Start of Exercise materials

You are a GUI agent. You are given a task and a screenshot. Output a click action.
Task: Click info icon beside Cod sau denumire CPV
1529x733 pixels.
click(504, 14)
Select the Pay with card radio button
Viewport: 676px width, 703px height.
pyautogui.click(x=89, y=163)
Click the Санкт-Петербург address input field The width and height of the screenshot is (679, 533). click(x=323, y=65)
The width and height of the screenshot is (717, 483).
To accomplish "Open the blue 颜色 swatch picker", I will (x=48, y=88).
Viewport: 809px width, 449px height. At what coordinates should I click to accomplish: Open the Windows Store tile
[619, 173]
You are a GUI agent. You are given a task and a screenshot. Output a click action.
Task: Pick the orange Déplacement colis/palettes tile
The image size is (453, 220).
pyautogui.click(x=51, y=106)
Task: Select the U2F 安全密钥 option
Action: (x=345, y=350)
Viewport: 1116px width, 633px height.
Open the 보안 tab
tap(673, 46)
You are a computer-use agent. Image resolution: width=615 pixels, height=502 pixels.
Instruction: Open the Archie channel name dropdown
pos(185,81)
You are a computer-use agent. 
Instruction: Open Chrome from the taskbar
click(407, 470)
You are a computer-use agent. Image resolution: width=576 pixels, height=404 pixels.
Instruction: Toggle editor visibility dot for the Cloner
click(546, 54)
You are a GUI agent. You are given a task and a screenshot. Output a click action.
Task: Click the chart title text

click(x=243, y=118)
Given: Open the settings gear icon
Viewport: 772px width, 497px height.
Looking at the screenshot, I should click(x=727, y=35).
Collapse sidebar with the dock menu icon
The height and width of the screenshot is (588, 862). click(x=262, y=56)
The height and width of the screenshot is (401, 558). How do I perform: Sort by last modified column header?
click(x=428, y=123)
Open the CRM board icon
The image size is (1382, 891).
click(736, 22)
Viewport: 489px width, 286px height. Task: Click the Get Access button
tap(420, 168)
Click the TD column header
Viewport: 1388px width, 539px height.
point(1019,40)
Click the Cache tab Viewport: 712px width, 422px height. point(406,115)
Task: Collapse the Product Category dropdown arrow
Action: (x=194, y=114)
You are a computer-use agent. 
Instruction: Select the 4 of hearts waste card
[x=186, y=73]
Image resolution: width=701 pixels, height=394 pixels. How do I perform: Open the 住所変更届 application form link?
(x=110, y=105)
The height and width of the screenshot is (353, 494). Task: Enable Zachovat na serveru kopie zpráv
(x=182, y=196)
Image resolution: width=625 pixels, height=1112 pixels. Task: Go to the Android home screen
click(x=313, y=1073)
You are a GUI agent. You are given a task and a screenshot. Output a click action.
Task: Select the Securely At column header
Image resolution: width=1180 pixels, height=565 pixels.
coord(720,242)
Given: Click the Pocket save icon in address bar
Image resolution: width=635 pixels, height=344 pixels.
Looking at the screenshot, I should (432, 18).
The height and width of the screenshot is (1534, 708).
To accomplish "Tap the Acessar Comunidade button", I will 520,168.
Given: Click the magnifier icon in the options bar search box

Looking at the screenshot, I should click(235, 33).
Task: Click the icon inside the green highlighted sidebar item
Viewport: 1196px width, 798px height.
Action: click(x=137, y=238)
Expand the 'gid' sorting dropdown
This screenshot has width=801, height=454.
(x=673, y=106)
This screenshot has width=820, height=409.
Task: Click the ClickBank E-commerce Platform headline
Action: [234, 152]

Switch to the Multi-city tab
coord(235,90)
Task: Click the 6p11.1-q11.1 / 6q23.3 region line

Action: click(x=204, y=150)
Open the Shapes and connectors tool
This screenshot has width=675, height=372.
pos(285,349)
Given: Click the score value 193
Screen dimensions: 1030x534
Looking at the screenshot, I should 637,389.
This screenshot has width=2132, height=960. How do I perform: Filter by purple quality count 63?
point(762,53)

End of Exercise materials

Retype the data exactly as given.

You are a GUI agent. You are given a task and a screenshot. Output a click action.
Task: Click info icon beside Cod sau denumire CPV
1529x733 pixels.
click(504, 14)
Select the Pay with card radio button
Viewport: 676px width, 703px height.
pyautogui.click(x=89, y=163)
Click the Санкт-Петербург address input field The width and height of the screenshot is (679, 533). click(x=323, y=65)
The width and height of the screenshot is (717, 483).
To accomplish "Open the blue 颜色 swatch picker", I will (x=48, y=88).
Viewport: 809px width, 449px height. At what coordinates should I click to accomplish: Open the Windows Store tile
[619, 173]
You are a GUI agent. You are given a task and a screenshot. Output a click action.
Task: Pick the orange Déplacement colis/palettes tile
The image size is (453, 220).
pyautogui.click(x=51, y=106)
Task: Select the U2F 安全密钥 option
Action: (x=345, y=350)
Viewport: 1116px width, 633px height.
Open the 보안 tab
tap(673, 46)
You are a computer-use agent. Image resolution: width=615 pixels, height=502 pixels.
Instruction: Open the Archie channel name dropdown
pos(185,81)
You are a computer-use agent. 
Instruction: Open Chrome from the taskbar
click(407, 470)
You are a computer-use agent. Image resolution: width=576 pixels, height=404 pixels.
Instruction: Toggle editor visibility dot for the Cloner
click(546, 54)
You are a GUI agent. You are given a task and a screenshot. Output a click action.
Task: Click the chart title text

click(x=243, y=118)
Given: Open the settings gear icon
Viewport: 772px width, 497px height.
Looking at the screenshot, I should click(x=727, y=35).
Collapse sidebar with the dock menu icon
The height and width of the screenshot is (588, 862). click(x=262, y=56)
The height and width of the screenshot is (401, 558). How do I perform: Sort by last modified column header?
click(x=428, y=123)
Open the CRM board icon
The image size is (1382, 891).
click(736, 22)
Viewport: 489px width, 286px height. Task: Click the Get Access button
tap(420, 168)
Click the TD column header
Viewport: 1388px width, 539px height.
point(1019,40)
Click the Cache tab Viewport: 712px width, 422px height. point(406,115)
Task: Collapse the Product Category dropdown arrow
Action: (x=194, y=114)
You are a computer-use agent. 
Instruction: Select the 4 of hearts waste card
[x=186, y=73]
Image resolution: width=701 pixels, height=394 pixels. How do I perform: Open the 住所変更届 application form link?
(x=110, y=105)
The height and width of the screenshot is (353, 494). Task: Enable Zachovat na serveru kopie zpráv
(x=182, y=196)
Image resolution: width=625 pixels, height=1112 pixels. Task: Go to the Android home screen
click(x=313, y=1073)
You are a GUI agent. You are given a task and a screenshot. Output a click action.
Task: Select the Securely At column header
Image resolution: width=1180 pixels, height=565 pixels.
coord(720,242)
Given: Click the Pocket save icon in address bar
Image resolution: width=635 pixels, height=344 pixels.
Looking at the screenshot, I should (432, 18).
The height and width of the screenshot is (1534, 708).
To accomplish "Tap the Acessar Comunidade button", I will 520,168.
Given: Click the magnifier icon in the options bar search box

Looking at the screenshot, I should click(235, 33).
Task: Click the icon inside the green highlighted sidebar item
Viewport: 1196px width, 798px height.
Action: click(x=137, y=238)
Expand the 'gid' sorting dropdown
This screenshot has width=801, height=454.
(x=673, y=106)
This screenshot has width=820, height=409.
Task: Click the ClickBank E-commerce Platform headline
Action: [234, 152]

Switch to the Multi-city tab
coord(235,90)
Task: Click the 6p11.1-q11.1 / 6q23.3 region line

Action: click(x=204, y=150)
Open the Shapes and connectors tool
This screenshot has width=675, height=372.
pos(285,349)
Given: Click the score value 193
Screen dimensions: 1030x534
Looking at the screenshot, I should 637,389.
This screenshot has width=2132, height=960. How do I perform: Filter by purple quality count 63?
point(762,53)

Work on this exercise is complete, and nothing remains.